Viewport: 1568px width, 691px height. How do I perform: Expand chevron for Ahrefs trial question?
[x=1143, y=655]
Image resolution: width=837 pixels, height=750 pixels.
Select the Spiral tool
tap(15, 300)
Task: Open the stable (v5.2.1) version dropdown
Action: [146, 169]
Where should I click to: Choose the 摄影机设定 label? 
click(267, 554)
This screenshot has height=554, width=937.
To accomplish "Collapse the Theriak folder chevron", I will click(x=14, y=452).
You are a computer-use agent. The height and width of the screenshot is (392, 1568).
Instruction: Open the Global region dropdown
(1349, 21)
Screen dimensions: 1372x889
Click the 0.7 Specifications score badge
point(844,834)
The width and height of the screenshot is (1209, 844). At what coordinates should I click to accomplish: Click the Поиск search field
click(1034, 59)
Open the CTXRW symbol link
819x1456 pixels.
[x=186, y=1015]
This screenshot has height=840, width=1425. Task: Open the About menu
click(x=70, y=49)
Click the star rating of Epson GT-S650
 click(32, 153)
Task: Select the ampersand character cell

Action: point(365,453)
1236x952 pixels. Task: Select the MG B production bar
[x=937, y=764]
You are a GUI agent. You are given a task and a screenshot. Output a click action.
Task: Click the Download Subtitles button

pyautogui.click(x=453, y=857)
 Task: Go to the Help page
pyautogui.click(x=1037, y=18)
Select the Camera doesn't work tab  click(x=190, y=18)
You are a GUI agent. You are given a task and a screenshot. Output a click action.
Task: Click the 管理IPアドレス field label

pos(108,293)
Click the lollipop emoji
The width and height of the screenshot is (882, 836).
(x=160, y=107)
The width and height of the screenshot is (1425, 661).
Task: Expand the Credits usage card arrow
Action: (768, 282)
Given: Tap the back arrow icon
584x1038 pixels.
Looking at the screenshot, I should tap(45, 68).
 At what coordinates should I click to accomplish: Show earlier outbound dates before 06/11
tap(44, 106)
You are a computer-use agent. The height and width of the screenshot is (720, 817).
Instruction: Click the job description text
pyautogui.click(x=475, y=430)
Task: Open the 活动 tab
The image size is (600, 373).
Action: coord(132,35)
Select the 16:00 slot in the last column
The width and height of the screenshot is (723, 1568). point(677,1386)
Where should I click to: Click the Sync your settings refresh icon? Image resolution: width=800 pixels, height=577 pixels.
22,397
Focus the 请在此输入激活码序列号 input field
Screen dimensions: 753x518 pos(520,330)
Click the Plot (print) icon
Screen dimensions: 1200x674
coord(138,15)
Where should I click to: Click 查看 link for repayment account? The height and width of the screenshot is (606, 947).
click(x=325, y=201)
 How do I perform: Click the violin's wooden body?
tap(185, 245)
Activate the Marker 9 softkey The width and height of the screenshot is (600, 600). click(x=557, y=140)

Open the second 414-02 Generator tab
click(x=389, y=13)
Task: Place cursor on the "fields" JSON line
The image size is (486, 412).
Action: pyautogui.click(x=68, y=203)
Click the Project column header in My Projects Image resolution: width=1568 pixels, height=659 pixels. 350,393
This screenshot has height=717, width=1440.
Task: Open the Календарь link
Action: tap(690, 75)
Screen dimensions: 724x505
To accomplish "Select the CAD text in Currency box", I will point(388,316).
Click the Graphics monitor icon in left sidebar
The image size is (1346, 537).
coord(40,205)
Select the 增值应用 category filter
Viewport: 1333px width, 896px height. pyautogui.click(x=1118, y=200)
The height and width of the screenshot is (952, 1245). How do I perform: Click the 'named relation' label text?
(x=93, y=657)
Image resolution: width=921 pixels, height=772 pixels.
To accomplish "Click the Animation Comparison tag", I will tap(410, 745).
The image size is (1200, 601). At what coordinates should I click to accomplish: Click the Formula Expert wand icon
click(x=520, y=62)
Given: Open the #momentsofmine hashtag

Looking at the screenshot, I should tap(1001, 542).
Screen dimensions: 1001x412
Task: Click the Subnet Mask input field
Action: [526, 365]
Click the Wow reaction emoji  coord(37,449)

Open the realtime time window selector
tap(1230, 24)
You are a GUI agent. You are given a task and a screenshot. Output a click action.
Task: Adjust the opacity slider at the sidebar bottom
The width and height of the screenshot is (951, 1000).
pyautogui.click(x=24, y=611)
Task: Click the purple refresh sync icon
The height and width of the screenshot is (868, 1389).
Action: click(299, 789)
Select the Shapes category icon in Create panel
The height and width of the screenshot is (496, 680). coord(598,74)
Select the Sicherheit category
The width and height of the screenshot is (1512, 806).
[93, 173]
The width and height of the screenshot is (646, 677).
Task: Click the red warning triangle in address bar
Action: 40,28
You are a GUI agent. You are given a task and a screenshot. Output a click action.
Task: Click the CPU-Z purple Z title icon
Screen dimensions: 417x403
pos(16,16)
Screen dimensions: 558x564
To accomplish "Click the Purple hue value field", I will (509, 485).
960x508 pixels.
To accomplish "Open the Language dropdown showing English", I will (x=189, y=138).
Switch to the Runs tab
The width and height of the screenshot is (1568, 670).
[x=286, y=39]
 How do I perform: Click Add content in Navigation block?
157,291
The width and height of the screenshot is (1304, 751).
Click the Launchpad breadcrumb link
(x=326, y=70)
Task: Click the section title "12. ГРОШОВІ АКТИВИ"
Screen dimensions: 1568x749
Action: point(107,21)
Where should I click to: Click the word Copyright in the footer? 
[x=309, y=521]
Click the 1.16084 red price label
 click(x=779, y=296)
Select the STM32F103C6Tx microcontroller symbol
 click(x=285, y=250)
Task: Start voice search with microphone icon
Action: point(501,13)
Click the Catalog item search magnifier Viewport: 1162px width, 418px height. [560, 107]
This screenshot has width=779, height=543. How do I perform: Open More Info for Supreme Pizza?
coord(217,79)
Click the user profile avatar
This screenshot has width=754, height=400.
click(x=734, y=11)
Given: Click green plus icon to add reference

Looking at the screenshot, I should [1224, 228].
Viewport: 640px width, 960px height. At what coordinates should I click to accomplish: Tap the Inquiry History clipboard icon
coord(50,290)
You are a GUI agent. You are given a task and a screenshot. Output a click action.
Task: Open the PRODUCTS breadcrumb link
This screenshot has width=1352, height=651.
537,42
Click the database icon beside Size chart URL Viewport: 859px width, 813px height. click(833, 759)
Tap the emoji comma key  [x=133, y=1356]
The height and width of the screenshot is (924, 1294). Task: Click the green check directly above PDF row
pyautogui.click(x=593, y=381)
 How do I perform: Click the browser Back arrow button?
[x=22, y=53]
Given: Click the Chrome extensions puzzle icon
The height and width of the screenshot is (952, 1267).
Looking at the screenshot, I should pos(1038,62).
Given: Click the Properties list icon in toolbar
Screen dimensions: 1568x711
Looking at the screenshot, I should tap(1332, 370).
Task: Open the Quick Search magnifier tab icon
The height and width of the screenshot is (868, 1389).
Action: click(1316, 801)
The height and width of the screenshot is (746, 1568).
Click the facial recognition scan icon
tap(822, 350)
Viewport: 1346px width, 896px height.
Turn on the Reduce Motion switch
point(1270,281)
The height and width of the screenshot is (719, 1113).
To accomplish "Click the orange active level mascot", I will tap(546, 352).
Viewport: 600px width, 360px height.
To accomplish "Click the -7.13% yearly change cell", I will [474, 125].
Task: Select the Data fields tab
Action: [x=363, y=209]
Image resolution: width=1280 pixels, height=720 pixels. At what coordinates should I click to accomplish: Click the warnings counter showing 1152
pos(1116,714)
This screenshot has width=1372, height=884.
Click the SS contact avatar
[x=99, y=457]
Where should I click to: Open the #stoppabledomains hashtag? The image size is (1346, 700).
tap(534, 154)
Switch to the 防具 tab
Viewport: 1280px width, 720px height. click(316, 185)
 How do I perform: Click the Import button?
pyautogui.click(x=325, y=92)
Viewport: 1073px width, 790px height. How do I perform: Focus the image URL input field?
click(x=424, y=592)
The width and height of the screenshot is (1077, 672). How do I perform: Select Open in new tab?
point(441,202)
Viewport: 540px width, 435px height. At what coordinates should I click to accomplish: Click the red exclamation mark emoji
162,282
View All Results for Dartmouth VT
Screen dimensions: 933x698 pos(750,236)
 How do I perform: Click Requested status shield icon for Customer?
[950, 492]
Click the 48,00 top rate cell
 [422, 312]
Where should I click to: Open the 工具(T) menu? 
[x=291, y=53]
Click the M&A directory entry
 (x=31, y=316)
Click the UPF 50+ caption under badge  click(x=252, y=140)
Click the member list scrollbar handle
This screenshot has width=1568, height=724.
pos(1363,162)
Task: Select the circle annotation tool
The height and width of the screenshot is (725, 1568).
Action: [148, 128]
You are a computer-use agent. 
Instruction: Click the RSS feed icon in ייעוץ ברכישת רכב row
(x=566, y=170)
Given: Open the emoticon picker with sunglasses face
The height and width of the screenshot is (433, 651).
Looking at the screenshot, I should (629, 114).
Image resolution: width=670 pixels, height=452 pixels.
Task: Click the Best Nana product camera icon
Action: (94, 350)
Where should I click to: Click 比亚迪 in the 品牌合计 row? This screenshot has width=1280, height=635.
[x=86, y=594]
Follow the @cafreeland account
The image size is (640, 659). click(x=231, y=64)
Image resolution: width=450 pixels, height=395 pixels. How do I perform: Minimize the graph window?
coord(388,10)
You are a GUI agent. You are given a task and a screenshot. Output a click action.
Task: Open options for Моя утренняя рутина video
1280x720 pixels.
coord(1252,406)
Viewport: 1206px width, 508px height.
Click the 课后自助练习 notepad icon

◆ WHAT IS BEING ASKED ◆
In the material above, locate the line containing "Tap the emoji" and the line containing "Viewport: 600px width, 360px height.". Transcribe exactly those two lines and every line between them, and nothing more.

◆ ANSWER TO THIS EXERCISE ◆
Tap the emoji comma key  [x=133, y=1356]
The height and width of the screenshot is (924, 1294). Task: Click the green check directly above PDF row
pyautogui.click(x=593, y=381)
 How do I perform: Click the browser Back arrow button?
[x=22, y=53]
Given: Click the Chrome extensions puzzle icon
The height and width of the screenshot is (952, 1267).
Looking at the screenshot, I should pos(1038,62).
Given: Click the Properties list icon in toolbar
Screen dimensions: 1568x711
Looking at the screenshot, I should tap(1332, 370).
Task: Open the Quick Search magnifier tab icon
The height and width of the screenshot is (868, 1389).
Action: click(1316, 801)
The height and width of the screenshot is (746, 1568).
Click the facial recognition scan icon
tap(822, 350)
Viewport: 1346px width, 896px height.
Turn on the Reduce Motion switch
point(1270,281)
The height and width of the screenshot is (719, 1113).
To accomplish "Click the orange active level mascot", I will tap(546, 352).
Viewport: 600px width, 360px height.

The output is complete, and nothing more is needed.